» ASSIGNMENT:
Copy every record below exactly as it stands.

» DATA PROVIDED:
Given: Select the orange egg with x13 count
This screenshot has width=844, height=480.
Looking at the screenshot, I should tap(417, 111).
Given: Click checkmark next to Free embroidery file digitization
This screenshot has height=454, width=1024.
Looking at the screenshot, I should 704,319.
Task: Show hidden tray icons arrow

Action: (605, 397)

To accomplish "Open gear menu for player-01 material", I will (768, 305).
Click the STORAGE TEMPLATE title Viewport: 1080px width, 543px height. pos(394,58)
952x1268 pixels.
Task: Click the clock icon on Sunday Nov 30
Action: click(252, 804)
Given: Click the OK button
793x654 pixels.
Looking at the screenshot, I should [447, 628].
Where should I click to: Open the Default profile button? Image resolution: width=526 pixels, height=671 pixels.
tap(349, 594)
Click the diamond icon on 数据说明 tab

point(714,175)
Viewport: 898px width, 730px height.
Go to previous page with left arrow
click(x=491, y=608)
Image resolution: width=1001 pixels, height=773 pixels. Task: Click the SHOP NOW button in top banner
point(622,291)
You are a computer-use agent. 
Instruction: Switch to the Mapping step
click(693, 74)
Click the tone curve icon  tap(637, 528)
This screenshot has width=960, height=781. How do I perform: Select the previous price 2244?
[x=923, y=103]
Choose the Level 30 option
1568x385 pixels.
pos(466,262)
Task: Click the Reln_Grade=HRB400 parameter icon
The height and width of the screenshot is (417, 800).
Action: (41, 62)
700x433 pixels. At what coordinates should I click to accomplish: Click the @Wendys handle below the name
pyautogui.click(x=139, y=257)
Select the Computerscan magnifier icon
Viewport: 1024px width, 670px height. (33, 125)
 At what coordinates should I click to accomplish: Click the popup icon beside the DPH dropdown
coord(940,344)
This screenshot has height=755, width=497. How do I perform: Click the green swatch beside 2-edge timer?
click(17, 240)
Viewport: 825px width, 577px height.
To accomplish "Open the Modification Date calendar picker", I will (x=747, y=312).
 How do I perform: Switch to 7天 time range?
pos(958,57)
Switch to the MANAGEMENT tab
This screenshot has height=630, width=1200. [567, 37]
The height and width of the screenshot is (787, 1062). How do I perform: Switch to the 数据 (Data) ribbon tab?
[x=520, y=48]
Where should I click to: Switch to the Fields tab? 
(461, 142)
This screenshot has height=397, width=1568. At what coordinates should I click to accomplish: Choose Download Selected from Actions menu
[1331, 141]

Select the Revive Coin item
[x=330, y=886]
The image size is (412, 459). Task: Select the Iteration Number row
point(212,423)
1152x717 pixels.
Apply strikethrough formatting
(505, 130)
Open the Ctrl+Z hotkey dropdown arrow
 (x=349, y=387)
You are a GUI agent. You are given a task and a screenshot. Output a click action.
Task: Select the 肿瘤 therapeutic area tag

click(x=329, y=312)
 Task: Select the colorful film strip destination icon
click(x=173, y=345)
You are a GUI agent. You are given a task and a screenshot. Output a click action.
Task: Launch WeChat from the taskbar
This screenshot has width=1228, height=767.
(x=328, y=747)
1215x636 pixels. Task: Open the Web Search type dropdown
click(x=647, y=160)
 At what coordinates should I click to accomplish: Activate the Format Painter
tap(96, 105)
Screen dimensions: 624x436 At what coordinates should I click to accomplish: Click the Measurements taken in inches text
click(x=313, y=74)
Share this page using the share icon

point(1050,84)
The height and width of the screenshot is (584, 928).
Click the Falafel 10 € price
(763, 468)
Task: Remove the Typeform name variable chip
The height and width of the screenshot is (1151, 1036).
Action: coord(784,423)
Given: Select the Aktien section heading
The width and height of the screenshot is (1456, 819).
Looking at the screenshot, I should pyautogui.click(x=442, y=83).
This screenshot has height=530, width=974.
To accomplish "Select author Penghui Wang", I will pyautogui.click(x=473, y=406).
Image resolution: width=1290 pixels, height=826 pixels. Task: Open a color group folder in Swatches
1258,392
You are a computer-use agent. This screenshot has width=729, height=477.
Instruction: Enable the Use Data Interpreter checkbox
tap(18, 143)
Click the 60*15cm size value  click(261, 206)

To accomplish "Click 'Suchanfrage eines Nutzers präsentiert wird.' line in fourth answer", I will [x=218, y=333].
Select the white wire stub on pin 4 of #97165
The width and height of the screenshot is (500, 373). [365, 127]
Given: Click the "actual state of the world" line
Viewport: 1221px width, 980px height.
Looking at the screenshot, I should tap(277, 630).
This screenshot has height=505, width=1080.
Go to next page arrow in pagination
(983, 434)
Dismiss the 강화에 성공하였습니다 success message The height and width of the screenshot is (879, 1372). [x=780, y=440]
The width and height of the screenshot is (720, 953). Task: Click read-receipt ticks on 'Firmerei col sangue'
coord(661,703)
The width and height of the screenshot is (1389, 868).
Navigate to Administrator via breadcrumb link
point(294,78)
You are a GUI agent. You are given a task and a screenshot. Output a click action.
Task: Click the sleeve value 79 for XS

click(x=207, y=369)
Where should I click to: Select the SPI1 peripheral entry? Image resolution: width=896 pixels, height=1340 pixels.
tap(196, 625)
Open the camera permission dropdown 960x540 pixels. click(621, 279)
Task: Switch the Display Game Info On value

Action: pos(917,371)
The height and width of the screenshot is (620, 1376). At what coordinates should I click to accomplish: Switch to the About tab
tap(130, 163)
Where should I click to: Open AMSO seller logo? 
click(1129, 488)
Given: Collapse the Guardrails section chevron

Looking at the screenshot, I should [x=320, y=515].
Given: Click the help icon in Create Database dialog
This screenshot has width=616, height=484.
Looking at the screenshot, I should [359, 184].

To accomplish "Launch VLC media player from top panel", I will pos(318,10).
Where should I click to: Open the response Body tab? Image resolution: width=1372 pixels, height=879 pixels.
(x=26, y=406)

» OUTPUT BELOW:
Given: Select the orange egg with x13 count
This screenshot has width=844, height=480.
Looking at the screenshot, I should tap(417, 111).
Given: Click checkmark next to Free embroidery file digitization
This screenshot has height=454, width=1024.
Looking at the screenshot, I should 704,319.
Task: Show hidden tray icons arrow

Action: (605, 397)

To accomplish "Open gear menu for player-01 material", I will (768, 305).
Click the STORAGE TEMPLATE title Viewport: 1080px width, 543px height. pos(394,58)
952x1268 pixels.
Task: Click the clock icon on Sunday Nov 30
Action: click(252, 804)
Given: Click the OK button
793x654 pixels.
Looking at the screenshot, I should [447, 628].
Where should I click to: Open the Default profile button? Image resolution: width=526 pixels, height=671 pixels.
tap(349, 594)
Click the diamond icon on 数据说明 tab

point(714,175)
Viewport: 898px width, 730px height.
Go to previous page with left arrow
click(x=491, y=608)
Image resolution: width=1001 pixels, height=773 pixels. Task: Click the SHOP NOW button in top banner
point(622,291)
You are a computer-use agent. 
Instruction: Switch to the Mapping step
click(693, 74)
Click the tone curve icon  tap(637, 528)
This screenshot has width=960, height=781. How do I perform: Select the previous price 2244?
[x=923, y=103]
Choose the Level 30 option
1568x385 pixels.
pos(466,262)
Task: Click the Reln_Grade=HRB400 parameter icon
The height and width of the screenshot is (417, 800).
Action: (41, 62)
700x433 pixels. At what coordinates should I click to accomplish: Click the @Wendys handle below the name
pyautogui.click(x=139, y=257)
Select the Computerscan magnifier icon
Viewport: 1024px width, 670px height. (33, 125)
 At what coordinates should I click to accomplish: Click the popup icon beside the DPH dropdown
coord(940,344)
This screenshot has height=755, width=497. How do I perform: Click the green swatch beside 2-edge timer?
click(17, 240)
Viewport: 825px width, 577px height.
To accomplish "Open the Modification Date calendar picker", I will (x=747, y=312).
 How do I perform: Switch to 7天 time range?
pos(958,57)
Switch to the MANAGEMENT tab
This screenshot has height=630, width=1200. [567, 37]
The height and width of the screenshot is (787, 1062). How do I perform: Switch to the 数据 (Data) ribbon tab?
[x=520, y=48]
Where should I click to: Switch to the Fields tab? 
(461, 142)
This screenshot has height=397, width=1568. At what coordinates should I click to accomplish: Choose Download Selected from Actions menu
[1331, 141]

Select the Revive Coin item
[x=330, y=886]
The image size is (412, 459). Task: Select the Iteration Number row
point(212,423)
1152x717 pixels.
Apply strikethrough formatting
(505, 130)
Open the Ctrl+Z hotkey dropdown arrow
 (x=349, y=387)
You are a GUI agent. You are given a task and a screenshot. Output a click action.
Task: Select the 肿瘤 therapeutic area tag

click(x=329, y=312)
 Task: Select the colorful film strip destination icon
click(x=173, y=345)
You are a GUI agent. You are given a task and a screenshot. Output a click action.
Task: Launch WeChat from the taskbar
This screenshot has width=1228, height=767.
(x=328, y=747)
1215x636 pixels. Task: Open the Web Search type dropdown
click(x=647, y=160)
 At what coordinates should I click to accomplish: Activate the Format Painter
tap(96, 105)
Screen dimensions: 624x436 At what coordinates should I click to accomplish: Click the Measurements taken in inches text
click(x=313, y=74)
Share this page using the share icon

point(1050,84)
The height and width of the screenshot is (584, 928).
Click the Falafel 10 € price
(763, 468)
Task: Remove the Typeform name variable chip
The height and width of the screenshot is (1151, 1036).
Action: coord(784,423)
Given: Select the Aktien section heading
The width and height of the screenshot is (1456, 819).
Looking at the screenshot, I should pyautogui.click(x=442, y=83).
This screenshot has height=530, width=974.
To accomplish "Select author Penghui Wang", I will pyautogui.click(x=473, y=406).
Image resolution: width=1290 pixels, height=826 pixels. Task: Open a color group folder in Swatches
1258,392
You are a computer-use agent. This screenshot has width=729, height=477.
Instruction: Enable the Use Data Interpreter checkbox
tap(18, 143)
Click the 60*15cm size value  click(261, 206)

To accomplish "Click 'Suchanfrage eines Nutzers präsentiert wird.' line in fourth answer", I will [x=218, y=333].
Select the white wire stub on pin 4 of #97165
The width and height of the screenshot is (500, 373). [365, 127]
Given: Click the "actual state of the world" line
Viewport: 1221px width, 980px height.
Looking at the screenshot, I should tap(277, 630).
This screenshot has height=505, width=1080.
Go to next page arrow in pagination
(983, 434)
Dismiss the 강화에 성공하였습니다 success message The height and width of the screenshot is (879, 1372). [x=780, y=440]
The width and height of the screenshot is (720, 953). Task: Click read-receipt ticks on 'Firmerei col sangue'
coord(661,703)
The width and height of the screenshot is (1389, 868).
Navigate to Administrator via breadcrumb link
point(294,78)
You are a GUI agent. You are given a task and a screenshot. Output a click action.
Task: Click the sleeve value 79 for XS

click(x=207, y=369)
Where should I click to: Select the SPI1 peripheral entry? Image resolution: width=896 pixels, height=1340 pixels.
tap(196, 625)
Open the camera permission dropdown 960x540 pixels. click(621, 279)
Task: Switch the Display Game Info On value

Action: pos(917,371)
The height and width of the screenshot is (620, 1376). At what coordinates should I click to accomplish: Switch to the About tab
tap(130, 163)
Where should I click to: Open AMSO seller logo? 
click(1129, 488)
Given: Collapse the Guardrails section chevron

Looking at the screenshot, I should [x=320, y=515].
Given: Click the help icon in Create Database dialog
This screenshot has width=616, height=484.
Looking at the screenshot, I should [359, 184].

To accomplish "Launch VLC media player from top panel", I will pos(318,10).
Where should I click to: Open the response Body tab? Image resolution: width=1372 pixels, height=879 pixels.
(x=26, y=406)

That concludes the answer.